[Assignment]: Among the lines of data below, reproduce only those from the one with "366x278 pixels." through the one with "Given: Launch Firefox from the taskbar", exactly as they stand, both ends included.

:::

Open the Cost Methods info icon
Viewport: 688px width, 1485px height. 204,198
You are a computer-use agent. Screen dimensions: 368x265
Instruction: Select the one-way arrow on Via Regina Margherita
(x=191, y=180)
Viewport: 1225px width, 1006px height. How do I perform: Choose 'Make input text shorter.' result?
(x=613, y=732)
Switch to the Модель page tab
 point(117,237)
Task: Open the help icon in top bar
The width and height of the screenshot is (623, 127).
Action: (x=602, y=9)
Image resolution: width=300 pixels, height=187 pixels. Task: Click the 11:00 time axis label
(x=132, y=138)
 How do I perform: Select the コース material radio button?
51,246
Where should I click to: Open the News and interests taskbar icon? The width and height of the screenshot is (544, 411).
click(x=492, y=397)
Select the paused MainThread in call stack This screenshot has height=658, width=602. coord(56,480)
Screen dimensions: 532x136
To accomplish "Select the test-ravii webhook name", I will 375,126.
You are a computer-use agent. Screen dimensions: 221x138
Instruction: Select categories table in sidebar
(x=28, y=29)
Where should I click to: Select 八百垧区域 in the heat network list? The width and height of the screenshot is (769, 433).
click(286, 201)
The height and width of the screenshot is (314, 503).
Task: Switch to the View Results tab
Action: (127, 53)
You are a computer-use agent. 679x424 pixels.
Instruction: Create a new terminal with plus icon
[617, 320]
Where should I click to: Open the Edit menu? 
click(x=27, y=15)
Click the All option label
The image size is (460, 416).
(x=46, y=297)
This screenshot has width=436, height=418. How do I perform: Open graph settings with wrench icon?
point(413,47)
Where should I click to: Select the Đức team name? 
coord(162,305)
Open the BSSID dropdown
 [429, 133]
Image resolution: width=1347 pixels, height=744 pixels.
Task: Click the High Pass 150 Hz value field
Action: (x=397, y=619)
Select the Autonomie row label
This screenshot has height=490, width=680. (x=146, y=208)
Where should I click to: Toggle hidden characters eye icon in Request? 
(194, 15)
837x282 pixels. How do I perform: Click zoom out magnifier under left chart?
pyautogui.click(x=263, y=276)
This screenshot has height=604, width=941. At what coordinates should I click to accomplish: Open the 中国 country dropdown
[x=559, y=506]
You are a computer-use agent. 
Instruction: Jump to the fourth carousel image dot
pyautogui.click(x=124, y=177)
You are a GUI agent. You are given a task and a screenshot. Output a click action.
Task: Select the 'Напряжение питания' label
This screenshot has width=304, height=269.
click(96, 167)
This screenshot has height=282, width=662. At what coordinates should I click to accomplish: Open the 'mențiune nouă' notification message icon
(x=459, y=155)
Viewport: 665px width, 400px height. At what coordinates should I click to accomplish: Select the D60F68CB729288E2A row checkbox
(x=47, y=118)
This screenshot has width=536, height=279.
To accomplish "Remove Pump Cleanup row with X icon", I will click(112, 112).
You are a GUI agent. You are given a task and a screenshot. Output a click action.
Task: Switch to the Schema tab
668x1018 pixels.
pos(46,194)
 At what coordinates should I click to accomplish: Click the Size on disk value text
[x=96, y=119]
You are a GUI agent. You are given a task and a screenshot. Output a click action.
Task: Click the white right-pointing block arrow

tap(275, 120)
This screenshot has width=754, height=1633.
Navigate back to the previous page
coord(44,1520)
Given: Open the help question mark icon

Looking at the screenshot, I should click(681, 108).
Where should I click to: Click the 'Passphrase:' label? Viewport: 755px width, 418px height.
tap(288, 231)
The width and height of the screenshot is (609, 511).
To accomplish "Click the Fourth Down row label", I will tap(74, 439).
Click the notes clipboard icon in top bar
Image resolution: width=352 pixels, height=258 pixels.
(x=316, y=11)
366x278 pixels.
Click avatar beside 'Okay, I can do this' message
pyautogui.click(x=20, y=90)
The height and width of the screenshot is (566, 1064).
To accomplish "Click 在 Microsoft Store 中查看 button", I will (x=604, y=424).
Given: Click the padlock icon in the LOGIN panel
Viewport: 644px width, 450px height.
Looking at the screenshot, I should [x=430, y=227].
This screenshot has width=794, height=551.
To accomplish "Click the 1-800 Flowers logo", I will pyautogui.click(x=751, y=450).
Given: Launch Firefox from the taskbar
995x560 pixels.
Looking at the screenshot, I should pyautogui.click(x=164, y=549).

:::

[Solution]:
366x278 pixels.
Click avatar beside 'Okay, I can do this' message
pyautogui.click(x=20, y=90)
The height and width of the screenshot is (566, 1064).
To accomplish "Click 在 Microsoft Store 中查看 button", I will (x=604, y=424).
Given: Click the padlock icon in the LOGIN panel
Viewport: 644px width, 450px height.
Looking at the screenshot, I should [x=430, y=227].
This screenshot has width=794, height=551.
To accomplish "Click the 1-800 Flowers logo", I will pyautogui.click(x=751, y=450).
Given: Launch Firefox from the taskbar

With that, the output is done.